The Node datastructure uses value objects,
you can mutate nodes, if adding to children make sure to AppendChild() so it gets added to the array the slice points to.

  • atom has constants representing every type of HTML element.
  • Nodes keep information about their first/last child
  • Nodes keep information about their siblings (neighbors under same parent)
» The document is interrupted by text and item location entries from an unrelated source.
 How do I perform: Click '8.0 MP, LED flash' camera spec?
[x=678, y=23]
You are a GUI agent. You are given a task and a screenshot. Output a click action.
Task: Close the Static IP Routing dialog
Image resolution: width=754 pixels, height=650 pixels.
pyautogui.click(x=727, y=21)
To iterate through children, start at the node's first-child, and loop through it's siblings.
Here's a reusable setup:

func adjust(node *html.Node, page *mwdump.Page) (*html.Node, error) {
    var err error

    // match current node, return new/modified instances where desired
    node = adjustHeadNode(node, page)
    node = adjustBodyNode(node, page)
    node = adjustAnchorNode(node)
    if err != nil {
        return nil, err
    }

    // recurse through children
    var children []*html.Node
    for child := node.FirstChild; child != nil; child = child.NextSibling {
        child, err = adjust(child, page)
        if err != nil {
            return child, err
        }
        children = append(children, child)
    }

    // point Child/Sibling info in structs to the new children
    if len(children) > 0 {
        node.FirstChild = children[0]
        node.LastChild = children[len(children)-1]
    }
    for index, child := range children {
        if 0 < index && index < len(children)-1 {
            child.PrevSibling = children[index-1]
            child.NextSibling = children[index+1]
        }
    }

    return node, nil
}

Here's a sample method that mutates a node

// lower-cases all 'href' links in a '<a href="Foo/Bar">'
func adjustAnchorNode(node *html.Node) (*html.Node, error) {
    if node.Type != html.ElementNode {
        return node, nil
    }
    if node.DataAtom != atom.A {
        return node, nil
    }

    var attrs []html.Attribute
    for _, attr := range node.Attr {
        if attr.Key != "href" {
            attrs = append(attrs, attr)
            continue
        }

        newAttr := html.Attribute{
            Namespace: attr.Namespace,
            Key:       attr.Key,
            Val:       strings.ToLower(attr.Val),
        }
        attrs = append(attrs, newAttr)
    }

    return &html.Node{
        Parent:      node.Parent,
        FirstChild:  node.FirstChild,
        LastChild:   node.LastChild,
        PrevSibling: node.PrevSibling,
        NextSibling: node.NextSibling,
        Type:        node.Type,
        DataAtom:    node.DataAtom,
        Data:        node.Data,
        Namespace:   node.Namespace,
        Attr:        attrs,
    }, nil
}